Page:
[START]

Divorce Spats Between Lucy and Designated Replacement
Lucy was the darling of the 1980s, but with Australopithecus sediba taking center stage, her fans are not happy.
Science gave Lee Berger, Sedi’s agent (4/10/2010), prominent coverage in a special issue on April 12, with six papers about the south African rising star, Australopithecus sediba, that made him famous. In the Introduction piece, though, Berger didn’t seem confident about what show it belongs to:
This examination of a large number of associated, often complete and undistorted elements gives us a glimpse of a hominin species that appears to be mosaic in its anatomy and that presents a suite of functional complexes that are different from both those predicted for other australopiths and those of early Homo. Such clear insight into the anatomy of an early hominin species will clearly have implications for interpreting the evolutionary processes that affected the mode and tempo of hominin evolution and the interpretation of the anatomy of less well-preserved species.
What’s clearly clear from the glimpse, in other words, is not the interpretation of this fossil, but rather the implications that evolutionists’ prior interpretations need revision.
Ann Gibbons in a related piece on Science made it clear Berger is trying to take Lucy down. “This suggests, as Berger has argued for years, that the South African species may knock the queen of australopithecines, Lucy—a member of Au. afarensis—off her long-held perch as the most likely ancestor of Homo.”
National Geographic is not happy about this doubt-casting on its cover girl. Brian Switek began with her theme jingle,
Everybody knows “Lucy.” For nearly four decades, this famous partial skeleton of Australopithecus afarensis, dated to 3.2 million years ago, has been an ambassador for our prehistoric past, and her species has stood as the most likely immediate ancestor of our own genus—Homo.

[END]

Supplied material:
[START]

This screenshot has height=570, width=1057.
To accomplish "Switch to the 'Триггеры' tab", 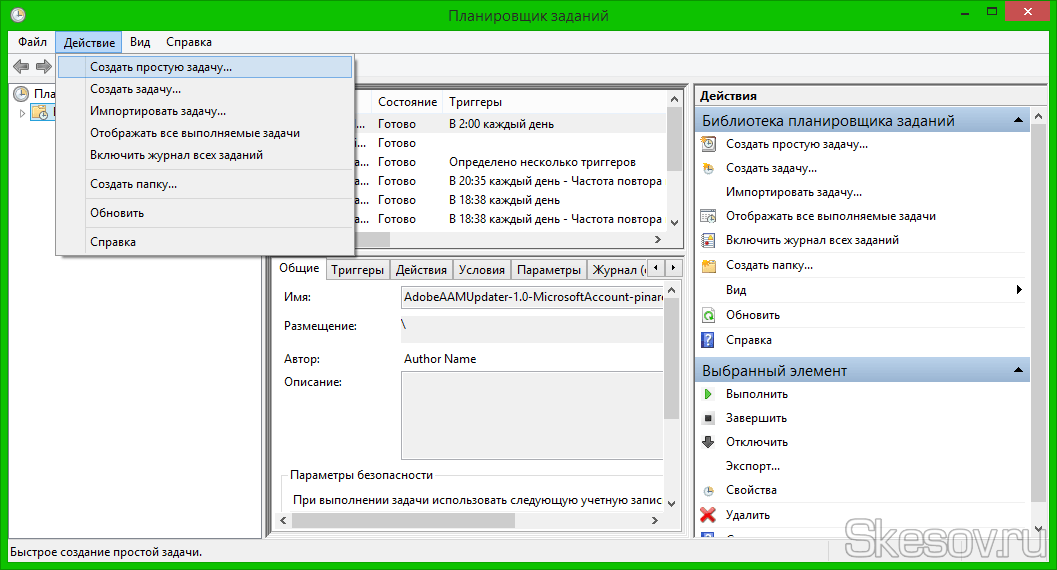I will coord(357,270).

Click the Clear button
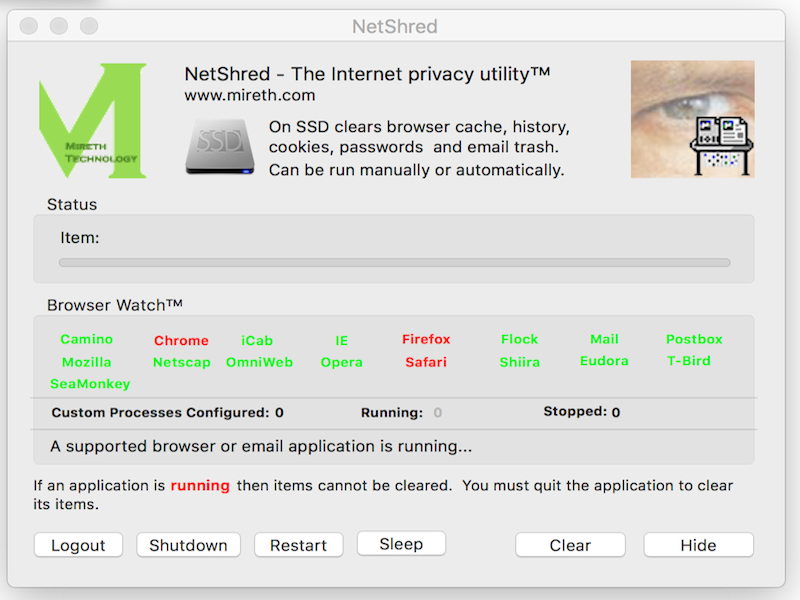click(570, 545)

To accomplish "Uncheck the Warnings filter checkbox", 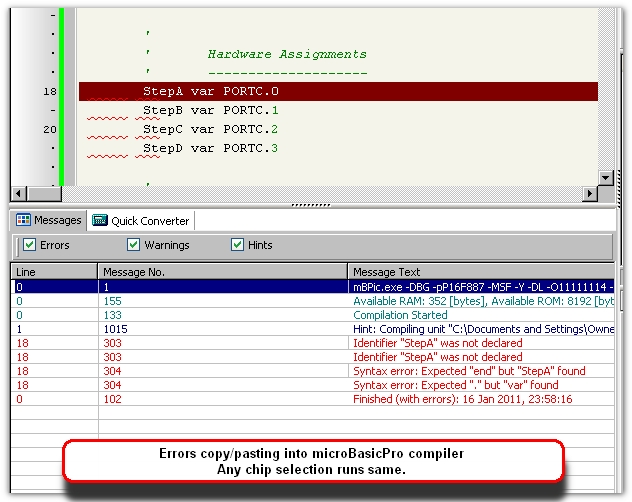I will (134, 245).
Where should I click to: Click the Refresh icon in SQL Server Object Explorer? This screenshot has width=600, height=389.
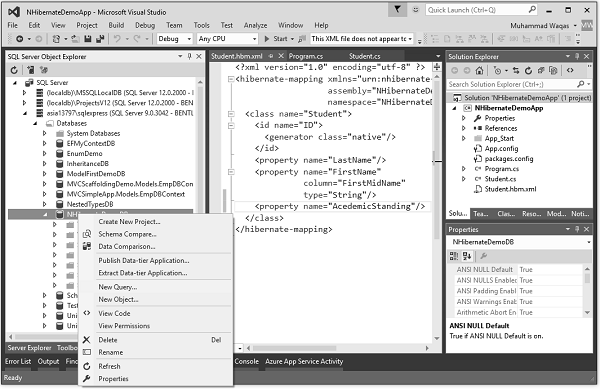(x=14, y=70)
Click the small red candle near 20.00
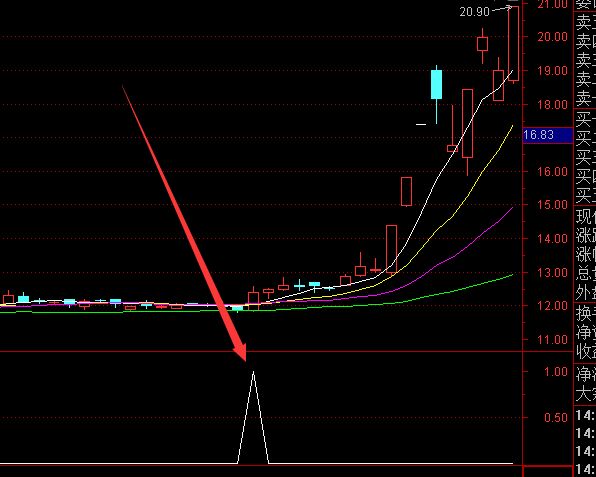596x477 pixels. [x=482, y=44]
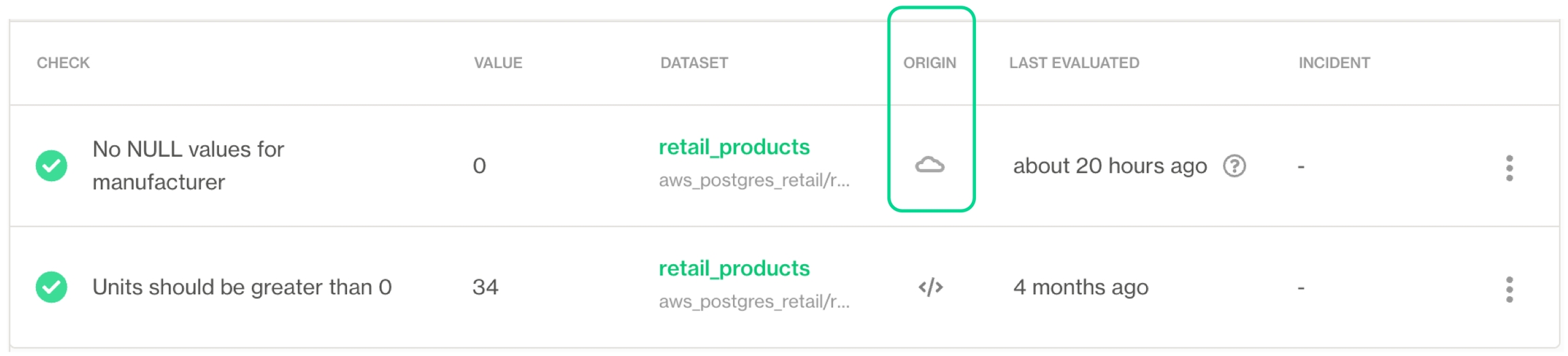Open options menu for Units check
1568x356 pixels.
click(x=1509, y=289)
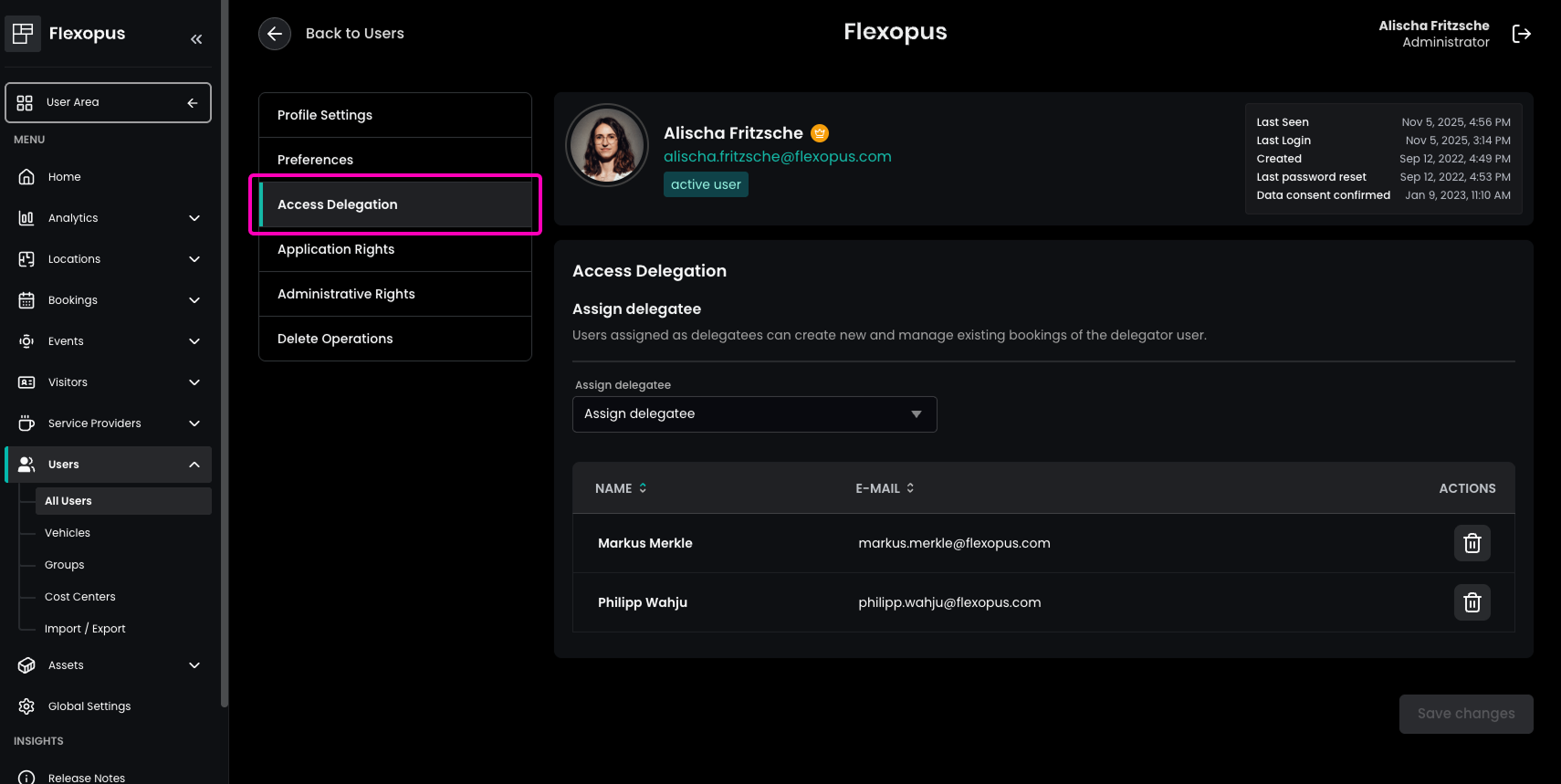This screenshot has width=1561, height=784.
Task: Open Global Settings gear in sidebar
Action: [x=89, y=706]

[END]

Directives:
• a. From the article on Lucy and Australopithecus sediba, extract the passage between "Divorce Spats Between" and "are not happy.", inclusive.
• b. In the article on Lucy and Australopithecus sediba, how many papers about Australopithecus sediba did Science run in its April 12 special issue?
• c. Carry on the article on Lucy and Australopithecus sediba from the point where it stops.

Results of the exercise:
• a.
Divorce Spats Between Lucy and Designated Replacement
Lucy was the darling of the 1980s, but with Australopithecus sediba taking center stage, her fans are not happy.

• b. Six papers.

• c.
How dare Lee Berger smite the reputation of the reigning superstar:
But in a spate of new studies, paleoanthropologist Lee Berger, of the University of the Witwatersrand, and a team of collaborators have put forward a controversial claim that another hominin—Australopithecus sediba—might be even closer to the origin of our lineage, possibly bumping Lucy from the critical evolutionary junction she has occupied for so long.
This is intolerable. It must not go unchallenged:
Together, the papers on the teeth, jaw, limbs, and spine of Australopithecus sediba highlight the fact that this early human possessed a strange mixture of traits seen in both early australopithecines and Homo. These findings make the fossils a significant point of contention among those devoted to understanding where and when our genus evolved.
With sediba possessing features that seem pieced together from Au. africanus and even Homo habilis, hopes for a reconciliation seem grim. This pigeon-toed rising star does not make a better presentation:
No other known hominin walked like this, hinting that the way humans walk isn’t the outcome of an ever-improving evolutionary trajectory, but one result out of several possible alternatives that evolved among our ancient relatives.
NG doesn’t seem impressed with Berger’s attempted compromise. He thought sediba‘s feet represented a “compromise locomotion of a hominin that had features of the foot that are adaptive for both upright walking and tree climbing.” Switek claims there is still “an enduring controversy” among all the handlers.
Because of all these varied skeletal clues, Australopithecus sediba is said to possess a “mosaic” of traits that mix the archaic and the derived. But are the ways that Australopithecus sediba resembles early Homo species true indicators of a close evolutionary relationship—or are they traits that evolved independently in both lineages?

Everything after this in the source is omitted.